# FS: Space Marine army, Space Marine bits, books etc



## Kobrakai (Jul 25, 2008)

Hey everyone,

I have a approximate 1600pt Space Marine army (standard codex) painted in Iron Lords colours, the army is the following:

Chaplain with Jump Pack
10 Assault Marines w/ 2 flamers and a sergeant
20 Tactical Marines w/ Special and Heavy weapons and sergeants (I also have 7 painted heavy weapon marines in case anyone wants to change weapons out in squads)
5 Assault Terminators
1 Dreadnought
1 Rhino
1 Razorback w/ custom Las/Plas turret
2 Predator Destructors w/ FW Armour
Vindicator

Pictures can be seen attached to this post. Army will come with KR Multicase. Priced to move at £150

FW Imperial Armour Apocalypse Second Edition: Still in shrinkwrap: £25

Small Black Templar force still WIP, but a nice start with a large crusader squad painted and a second squad assembled. £30 for both squads. Pictures included in the post.

▸ REQUIREMENTS:
[1] In the sale post, what case will the Space Marine army be sold with?
[2] Please return the sale post's text from "I have a approximate" up to and including "out in squads)", word for word.

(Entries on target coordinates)
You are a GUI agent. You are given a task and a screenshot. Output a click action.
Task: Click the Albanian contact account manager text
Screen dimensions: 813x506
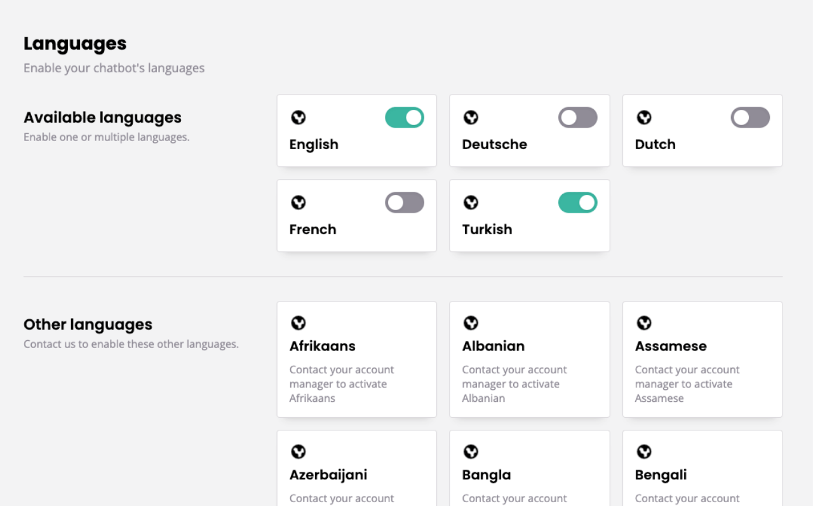(x=514, y=383)
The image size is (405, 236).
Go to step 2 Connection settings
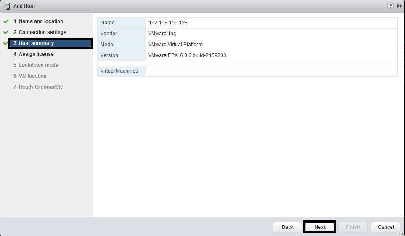42,32
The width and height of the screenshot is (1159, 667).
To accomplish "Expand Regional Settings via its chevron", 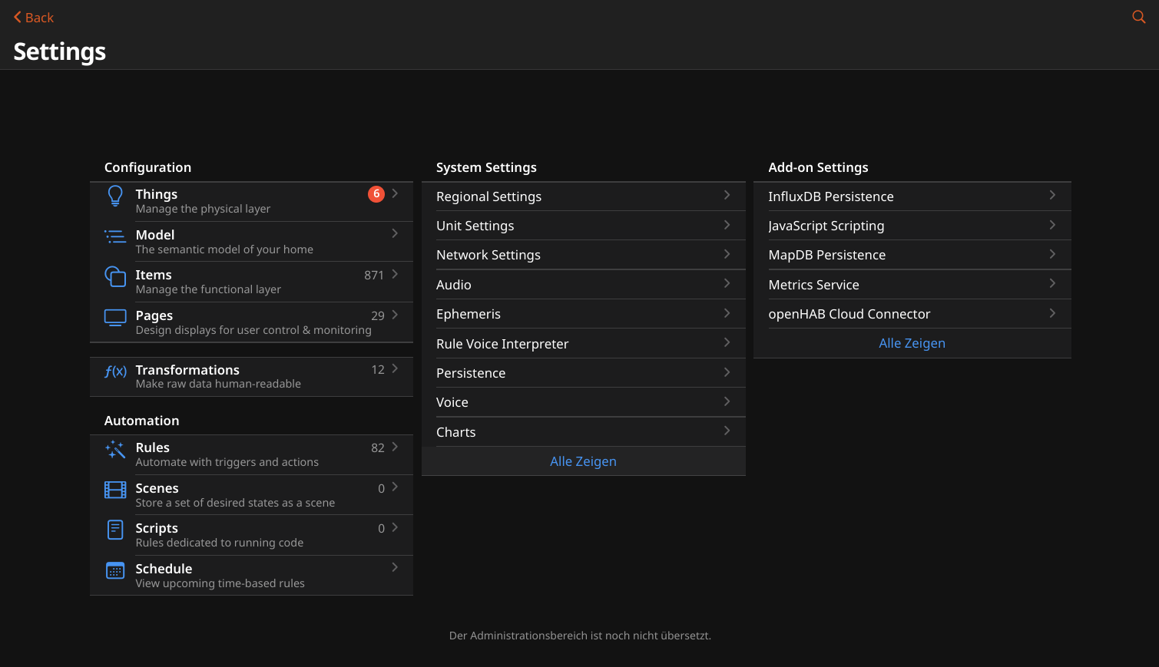I will click(727, 196).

▸ WORKED SOLUTIONS:
[1] A KR Multicase.

[2]
I have a approximate 1600pt Space Marine army (standard codex) painted in Iron Lords colours, the army is the following:

Chaplain with Jump Pack
10 Assault Marines w/ 2 flamers and a sergeant
20 Tactical Marines w/ Special and Heavy weapons and sergeants (I also have 7 painted heavy weapon marines in case anyone wants to change weapons out in squads)